**HOW TO COMPLETE THIS TASK**
Please return, with no alterations, the lines below from the very first through the one that contains "Given: Increase Suszarka".

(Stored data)
____________________

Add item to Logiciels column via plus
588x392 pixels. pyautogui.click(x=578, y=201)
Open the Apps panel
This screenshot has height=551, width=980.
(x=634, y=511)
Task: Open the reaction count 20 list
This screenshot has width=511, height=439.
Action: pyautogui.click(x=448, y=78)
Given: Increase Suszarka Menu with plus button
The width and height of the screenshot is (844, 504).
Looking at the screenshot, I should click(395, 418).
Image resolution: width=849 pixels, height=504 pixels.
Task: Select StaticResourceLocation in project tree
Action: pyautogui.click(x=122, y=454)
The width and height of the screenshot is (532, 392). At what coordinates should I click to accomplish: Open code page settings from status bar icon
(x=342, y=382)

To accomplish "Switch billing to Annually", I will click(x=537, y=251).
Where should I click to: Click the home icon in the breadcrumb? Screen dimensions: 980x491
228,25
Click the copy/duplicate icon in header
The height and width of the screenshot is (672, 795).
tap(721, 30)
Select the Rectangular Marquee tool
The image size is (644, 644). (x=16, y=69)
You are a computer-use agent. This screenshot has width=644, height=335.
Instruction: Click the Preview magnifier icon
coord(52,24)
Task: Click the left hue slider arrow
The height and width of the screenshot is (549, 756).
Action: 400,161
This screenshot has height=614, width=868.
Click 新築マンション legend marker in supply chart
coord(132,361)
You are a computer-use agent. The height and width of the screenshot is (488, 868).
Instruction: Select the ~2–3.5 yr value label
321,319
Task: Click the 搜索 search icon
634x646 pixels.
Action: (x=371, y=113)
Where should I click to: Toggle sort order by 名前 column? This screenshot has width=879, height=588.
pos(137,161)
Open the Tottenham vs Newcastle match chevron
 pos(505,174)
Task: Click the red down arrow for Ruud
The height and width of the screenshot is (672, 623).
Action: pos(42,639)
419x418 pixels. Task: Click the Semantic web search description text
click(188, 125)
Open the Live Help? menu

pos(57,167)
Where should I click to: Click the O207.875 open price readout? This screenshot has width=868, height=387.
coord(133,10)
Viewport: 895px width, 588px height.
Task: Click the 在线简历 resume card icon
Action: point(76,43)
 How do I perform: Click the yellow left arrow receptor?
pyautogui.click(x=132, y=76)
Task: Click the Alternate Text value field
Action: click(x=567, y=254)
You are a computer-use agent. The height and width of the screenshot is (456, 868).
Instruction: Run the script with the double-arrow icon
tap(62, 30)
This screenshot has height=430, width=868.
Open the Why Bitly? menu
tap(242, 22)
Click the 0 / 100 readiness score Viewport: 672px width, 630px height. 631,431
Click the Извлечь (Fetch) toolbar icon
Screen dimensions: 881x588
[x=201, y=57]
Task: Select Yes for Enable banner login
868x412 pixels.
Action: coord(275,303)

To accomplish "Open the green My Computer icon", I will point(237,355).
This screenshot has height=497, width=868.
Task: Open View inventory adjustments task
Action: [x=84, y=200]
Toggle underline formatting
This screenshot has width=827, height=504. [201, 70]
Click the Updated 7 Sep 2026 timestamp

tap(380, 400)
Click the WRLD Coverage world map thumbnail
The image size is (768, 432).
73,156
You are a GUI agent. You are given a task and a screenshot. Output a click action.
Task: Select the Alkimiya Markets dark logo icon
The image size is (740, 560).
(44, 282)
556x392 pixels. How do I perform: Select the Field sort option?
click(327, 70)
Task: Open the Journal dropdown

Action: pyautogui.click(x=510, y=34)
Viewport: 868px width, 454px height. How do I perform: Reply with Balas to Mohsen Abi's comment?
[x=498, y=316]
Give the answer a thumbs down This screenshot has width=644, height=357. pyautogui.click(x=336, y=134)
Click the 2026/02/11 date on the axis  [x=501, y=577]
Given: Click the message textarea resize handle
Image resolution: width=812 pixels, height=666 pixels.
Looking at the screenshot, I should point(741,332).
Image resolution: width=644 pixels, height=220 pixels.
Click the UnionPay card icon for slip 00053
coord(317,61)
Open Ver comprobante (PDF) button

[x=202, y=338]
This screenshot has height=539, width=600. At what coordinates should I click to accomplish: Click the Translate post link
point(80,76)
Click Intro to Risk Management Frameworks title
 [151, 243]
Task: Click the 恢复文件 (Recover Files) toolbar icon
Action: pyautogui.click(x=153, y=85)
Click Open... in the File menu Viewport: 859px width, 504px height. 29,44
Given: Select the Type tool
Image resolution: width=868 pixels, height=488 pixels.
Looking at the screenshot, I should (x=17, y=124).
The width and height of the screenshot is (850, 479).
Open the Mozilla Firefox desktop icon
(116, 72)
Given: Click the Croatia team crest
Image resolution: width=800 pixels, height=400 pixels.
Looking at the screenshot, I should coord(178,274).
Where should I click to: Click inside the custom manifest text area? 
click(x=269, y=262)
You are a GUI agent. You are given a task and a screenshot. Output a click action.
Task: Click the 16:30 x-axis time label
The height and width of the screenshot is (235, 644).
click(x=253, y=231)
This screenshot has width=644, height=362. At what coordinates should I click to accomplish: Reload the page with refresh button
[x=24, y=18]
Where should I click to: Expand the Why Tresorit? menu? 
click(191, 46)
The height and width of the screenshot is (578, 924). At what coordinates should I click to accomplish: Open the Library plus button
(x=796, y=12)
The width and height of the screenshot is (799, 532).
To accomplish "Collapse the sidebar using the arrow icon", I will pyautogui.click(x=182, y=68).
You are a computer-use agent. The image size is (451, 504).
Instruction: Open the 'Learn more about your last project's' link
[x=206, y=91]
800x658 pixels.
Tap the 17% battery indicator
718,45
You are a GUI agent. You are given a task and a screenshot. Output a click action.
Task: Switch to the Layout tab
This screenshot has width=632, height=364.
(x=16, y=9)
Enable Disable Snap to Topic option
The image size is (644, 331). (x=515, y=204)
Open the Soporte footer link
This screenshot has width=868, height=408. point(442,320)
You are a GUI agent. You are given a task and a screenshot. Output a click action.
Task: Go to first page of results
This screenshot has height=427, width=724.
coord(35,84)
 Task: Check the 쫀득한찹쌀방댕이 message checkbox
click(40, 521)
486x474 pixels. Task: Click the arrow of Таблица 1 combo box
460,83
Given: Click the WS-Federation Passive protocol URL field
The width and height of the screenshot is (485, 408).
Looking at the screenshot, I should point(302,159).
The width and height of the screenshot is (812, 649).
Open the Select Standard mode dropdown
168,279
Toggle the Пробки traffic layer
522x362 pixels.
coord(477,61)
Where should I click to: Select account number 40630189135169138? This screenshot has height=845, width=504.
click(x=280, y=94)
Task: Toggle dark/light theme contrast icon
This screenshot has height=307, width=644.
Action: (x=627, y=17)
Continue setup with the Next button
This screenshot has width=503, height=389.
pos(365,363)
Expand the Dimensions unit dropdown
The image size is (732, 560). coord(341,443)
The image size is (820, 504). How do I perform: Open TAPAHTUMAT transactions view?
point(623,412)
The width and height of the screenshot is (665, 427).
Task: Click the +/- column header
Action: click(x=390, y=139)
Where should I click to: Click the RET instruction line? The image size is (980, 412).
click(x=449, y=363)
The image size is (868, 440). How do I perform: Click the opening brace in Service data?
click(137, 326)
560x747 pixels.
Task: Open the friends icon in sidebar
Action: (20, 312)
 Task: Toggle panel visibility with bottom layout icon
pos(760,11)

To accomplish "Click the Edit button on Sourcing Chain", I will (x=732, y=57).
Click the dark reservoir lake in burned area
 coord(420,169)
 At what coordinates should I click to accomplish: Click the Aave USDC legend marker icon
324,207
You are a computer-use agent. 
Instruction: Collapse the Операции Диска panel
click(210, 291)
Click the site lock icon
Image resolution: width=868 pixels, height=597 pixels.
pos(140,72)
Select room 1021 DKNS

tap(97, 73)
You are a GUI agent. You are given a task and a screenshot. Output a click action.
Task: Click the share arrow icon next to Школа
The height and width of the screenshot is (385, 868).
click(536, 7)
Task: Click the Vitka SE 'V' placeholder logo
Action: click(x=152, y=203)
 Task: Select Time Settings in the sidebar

____________________

**RESPONSE TO THE TASK**
Add item to Logiciels column via plus
588x392 pixels. pyautogui.click(x=578, y=201)
Open the Apps panel
This screenshot has height=551, width=980.
(x=634, y=511)
Task: Open the reaction count 20 list
This screenshot has width=511, height=439.
Action: pyautogui.click(x=448, y=78)
Given: Increase Suszarka Menu with plus button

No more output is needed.